= TEXTE À LIRE =
⟨

La peine de la cale dans l’ancienne marine.

Ceux qui, comme moi, s’intéressent à l’histoire de la marine, savent qu’il existait dans l’ancien droit français  une peine appelée la cale ; on n’en trouve que peu de descriptions aussi détaillées que celle que je donne ci-dessous (orthographe et ponctuation de l’époque conservées), tirée d’un article du Journal du Havre, repris dans le journal Le Pirate (1829-1830) ; cette peine fut abolie en 1848.

En supplément, un texte, tiré de du Dictionnaire de la conversation et de la lecture, tome I (1833) sur la peine de la bouline. 

Jean-Louis Charvet.

« Une punition à laquelle les matelots insubordonnés sont rarement soumis aujourd’hui, a été infligée dernièrement à deux marins du commerce, dans une de nos colonies.

Ces deux matelots, qui faisaient partie de l’équipage du trois-mâts le Félix, de Marseille, mouillé en rade de Saint-Pierre-Martinique, avaient frappé un de leurs officiers. Une plainte fut dressée aussitôt contre ces hommes, et portée au commandant de la frégate la Nymphe, qui se trouvait alors en station à Saint-Pierre. Un conseil de guerre fut convoqué : des capitaines au long cours, appartenant au port du Havre, furent appelés à en faire partie. Ce jury, écartant les circonstances les plus aggravantes de la plainte, ne condamna les accusés que pour le délit de désobéissance envers un de leurs chefs dans l’exercice de ses fonctions, et il appliqua aux coupables les dispositions des lois en vigueur dans les cas semblables, à bord des bâtimens de l’Etat, en se fondant sans doute sur les dispositions qui assimilent les délits contre la subordination, à bord des bâtimens de commerce, à ceux commis à bord des bâtimens de guerre . Les prévenus furent condamnés à recevoir deux coups de cale.

⟩

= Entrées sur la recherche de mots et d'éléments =
⟨

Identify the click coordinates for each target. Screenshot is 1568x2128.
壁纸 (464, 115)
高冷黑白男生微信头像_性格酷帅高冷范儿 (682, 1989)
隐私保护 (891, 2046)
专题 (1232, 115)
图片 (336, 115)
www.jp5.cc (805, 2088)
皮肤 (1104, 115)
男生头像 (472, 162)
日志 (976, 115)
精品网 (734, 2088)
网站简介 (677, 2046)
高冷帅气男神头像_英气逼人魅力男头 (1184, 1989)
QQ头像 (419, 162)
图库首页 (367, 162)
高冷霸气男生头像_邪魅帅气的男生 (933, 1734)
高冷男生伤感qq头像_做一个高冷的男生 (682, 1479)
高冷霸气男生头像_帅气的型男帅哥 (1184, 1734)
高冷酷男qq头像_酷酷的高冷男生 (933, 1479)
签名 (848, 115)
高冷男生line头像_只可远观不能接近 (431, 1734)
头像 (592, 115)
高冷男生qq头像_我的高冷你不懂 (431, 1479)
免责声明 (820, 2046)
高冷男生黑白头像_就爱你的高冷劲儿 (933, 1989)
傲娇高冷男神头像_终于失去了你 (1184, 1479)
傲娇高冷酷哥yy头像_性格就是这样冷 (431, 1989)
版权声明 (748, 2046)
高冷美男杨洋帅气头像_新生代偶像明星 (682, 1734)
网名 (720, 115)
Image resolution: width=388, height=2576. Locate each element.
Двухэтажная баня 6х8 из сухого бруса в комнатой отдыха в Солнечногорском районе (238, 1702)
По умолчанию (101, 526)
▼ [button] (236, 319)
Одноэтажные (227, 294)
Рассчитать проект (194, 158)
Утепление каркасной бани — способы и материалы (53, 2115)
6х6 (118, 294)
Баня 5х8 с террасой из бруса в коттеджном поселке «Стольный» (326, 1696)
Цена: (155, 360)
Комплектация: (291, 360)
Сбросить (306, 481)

⟩

= OBJECTIF =
Recopiez le texte sur la peine de la cale de « La peine de la cale » à « de nos colonies. » en substituant « flotte » à « marine ».

= EXERCICE TERMINÉ =
La peine de la cale dans l’ancienne flotte.

Ceux qui, comme moi, s’intéressent à l’histoire de la flotte, savent qu’il existait dans l’ancien droit français  une peine appelée la cale ; on n’en trouve que peu de descriptions aussi détaillées que celle que je donne ci-dessous (orthographe et ponctuation de l’époque conservées), tirée d’un article du Journal du Havre, repris dans le journal Le Pirate (1829-1830) ; cette peine fut abolie en 1848.

En supplément, un texte, tiré de du Dictionnaire de la conversation et de la lecture, tome I (1833) sur la peine de la bouline. 

Jean-Louis Charvet.

« Une punition à laquelle les matelots insubordonnés sont rarement soumis aujourd’hui, a été infligée dernièrement à deux marins du commerce, dans une de nos colonies.